▸ Stated exercise 1: Reproduce the pandas group-by notebook below word for word, in full.

[Start of Text block]

In [1]:
import pandas as pd

### Pandas Group By
We have 3 main methods we use to do group bys. Each has their own advantages and disadvantages. Check out each one and see which works best for your case.

We will run through 3 examples:
1. Method 1 - Quick and simple group by
2. Method 1 - Quick and simple group by with multiple columns
3. Method 2 - Different columns with different aggregate functions
4. Method 3 - Different columns with different aggregate functions and new column names

But first, let's create our DataFrame

In [17]:
df = pd.DataFrame([('Liho Liho', 200, 45.32),
                  ('Chambers', 350, 65.33),
                  ('The Square', 15, 12.45),
                  ('Tosca Cafe', 35, 180.34),
                  ('Liho Liho', 98, 145.42),
                  ('Chambers', 205, 25.35)],
           columns=('name', 'Customers', 'AvgBill')

[End of Text block]
[Start of Listing]

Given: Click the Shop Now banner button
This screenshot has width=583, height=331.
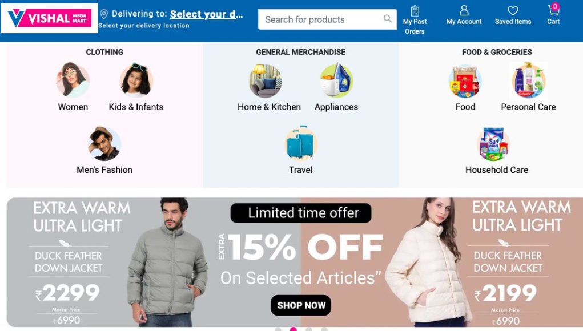Looking at the screenshot, I should coord(301,305).
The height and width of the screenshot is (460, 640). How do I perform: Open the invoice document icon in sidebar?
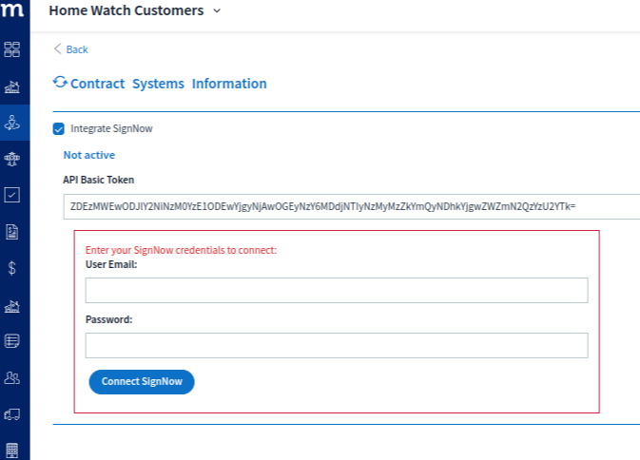(x=11, y=232)
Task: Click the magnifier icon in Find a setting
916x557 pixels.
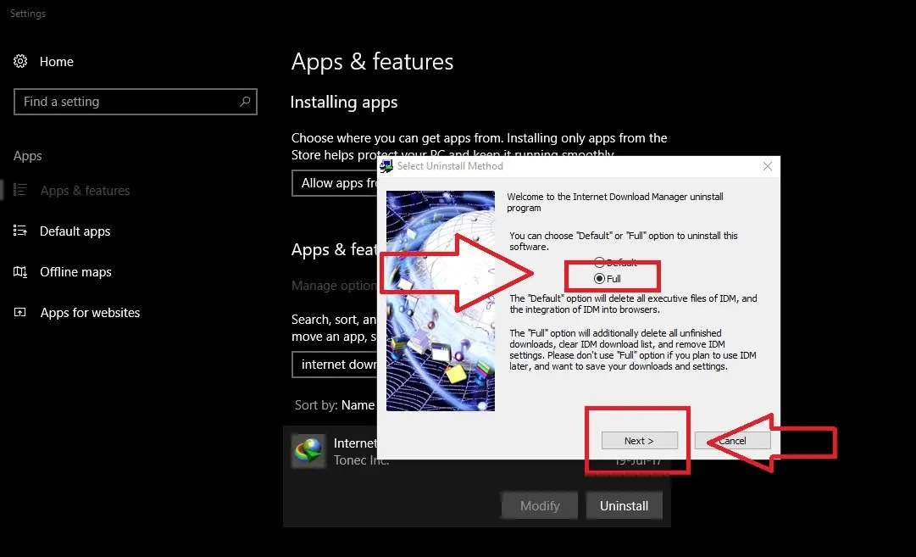Action: 245,102
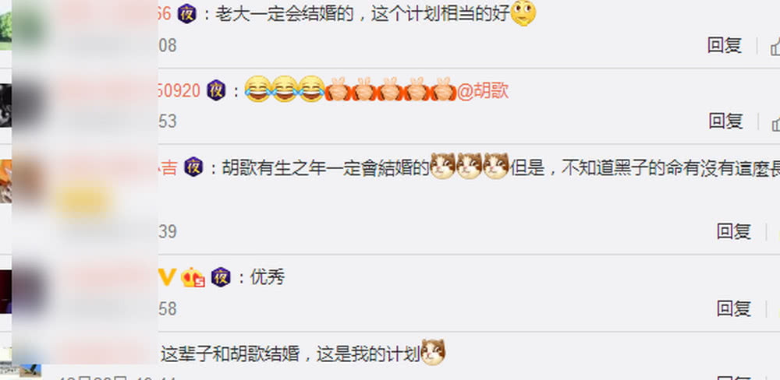Click the crown membership badge icon

(x=193, y=277)
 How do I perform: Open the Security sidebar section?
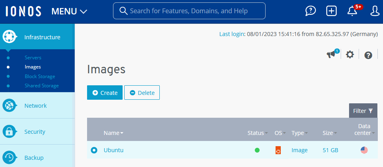(35, 132)
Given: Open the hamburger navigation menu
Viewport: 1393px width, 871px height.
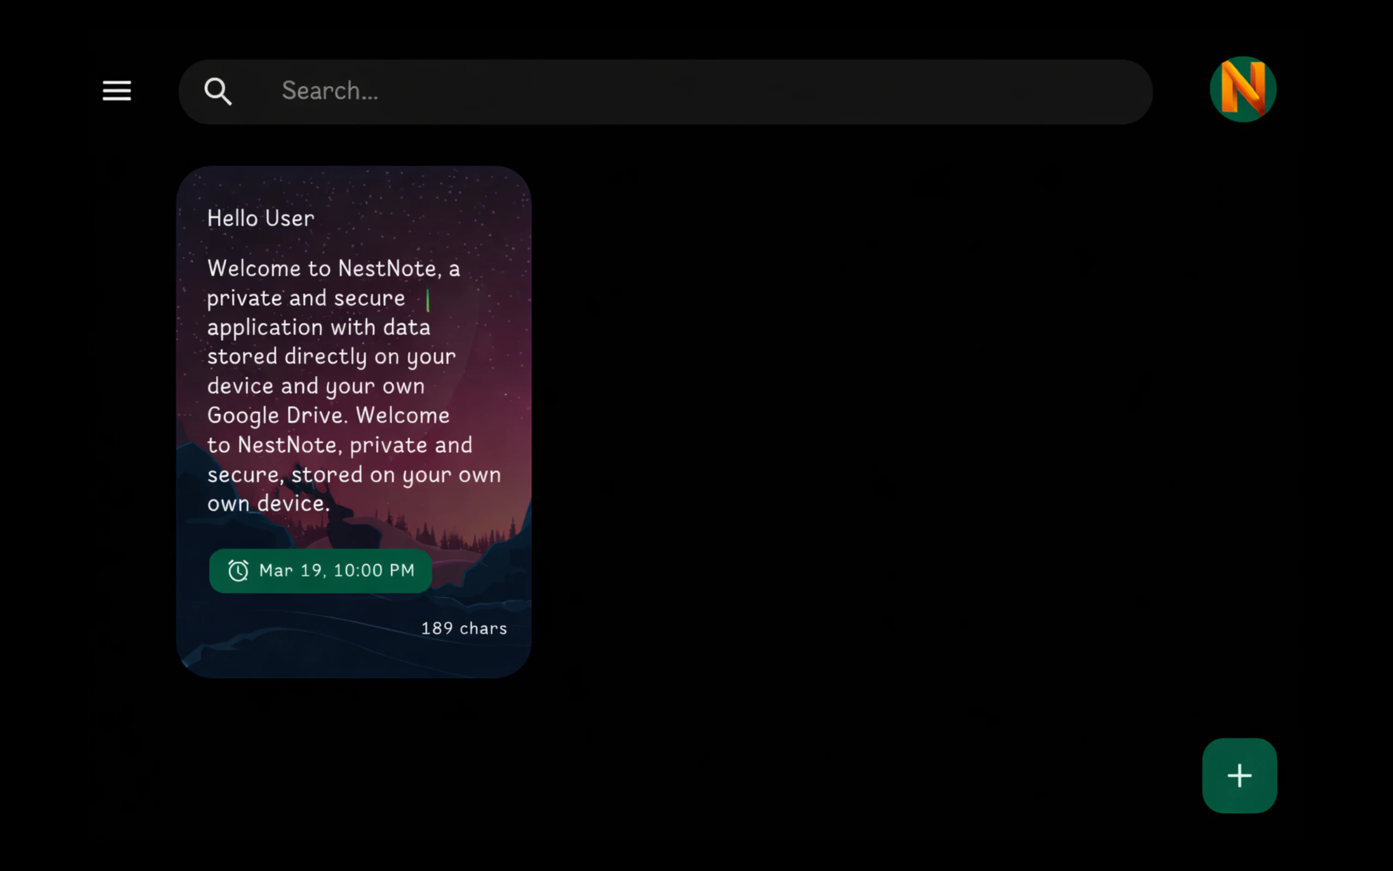Looking at the screenshot, I should (x=117, y=91).
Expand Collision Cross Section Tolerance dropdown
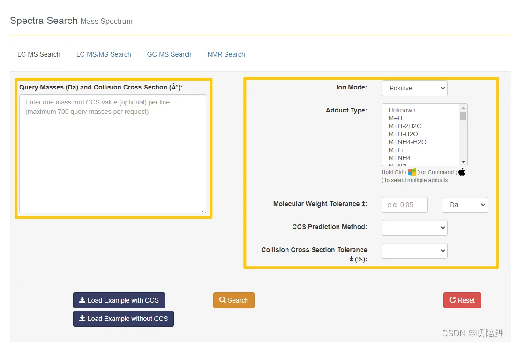The height and width of the screenshot is (342, 511). click(x=414, y=251)
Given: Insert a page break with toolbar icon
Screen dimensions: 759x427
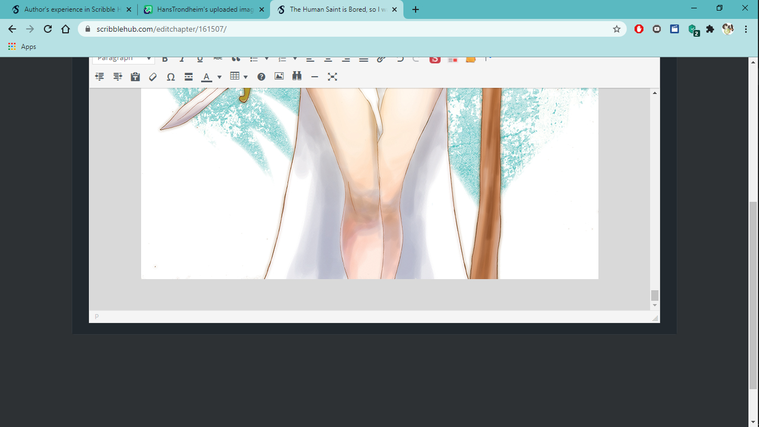Looking at the screenshot, I should click(188, 77).
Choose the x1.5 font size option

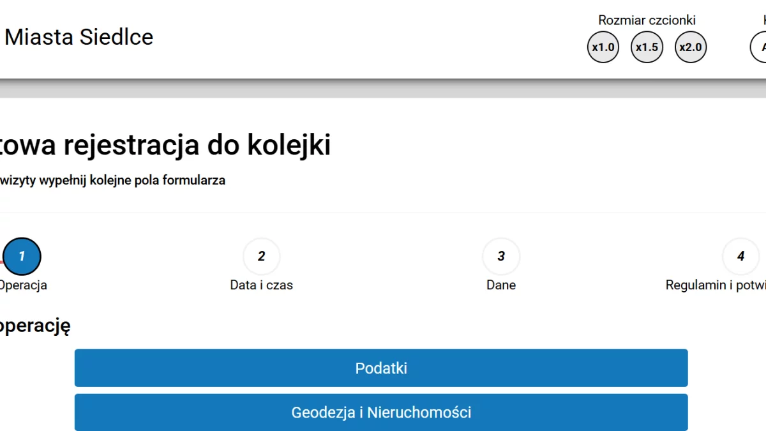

[End of Listing]

▸ Stated exercise 2: In the entries above, from the line with "Task: Click the" through the end of the entries, swap "dropdown" for "drop-down menu" and write those lines out again with nothing else changed. Omit the pictures from your answer.

▸ Final answer 1:
In [1]:
import pandas as pd

### Pandas Group By
We have 3 main methods we use to do group bys. Each has their own advantages and disadvantages. Check out each one and see which works best for your case.

We will run through 3 examples:
1. Method 1 - Quick and simple group by
2. Method 1 - Quick and simple group by with multiple columns
3. Method 2 - Different columns with different aggregate functions
4. Method 3 - Different columns with different aggregate functions and new column names

But first, let's create our DataFrame

In [17]:
df = pd.DataFrame([('Liho Liho', 200, 45.32),
                  ('Chambers', 350, 65.33),
                  ('The Square', 15, 12.45),
                  ('Tosca Cafe', 35, 180.34),
                  ('Liho Liho', 98, 145.42),
                  ('Chambers', 205, 25.35)],
           columns=('name', 'Customers', 'AvgBill')

▸ Final answer 2:
Task: Click the magnifier icon in Find a setting
916x557 pixels.
Action: 245,102
Click the crown membership badge icon

(x=193, y=277)
 How do I perform: Open the Security sidebar section?
(35, 132)
Given: Open the hamburger navigation menu
Viewport: 1393px width, 871px height.
Looking at the screenshot, I should (x=117, y=91).
Expand Collision Cross Section Tolerance drop-down menu
The height and width of the screenshot is (342, 511). click(x=414, y=251)
Given: Insert a page break with toolbar icon
Screen dimensions: 759x427
Looking at the screenshot, I should click(188, 77).
Choose the x1.5 font size option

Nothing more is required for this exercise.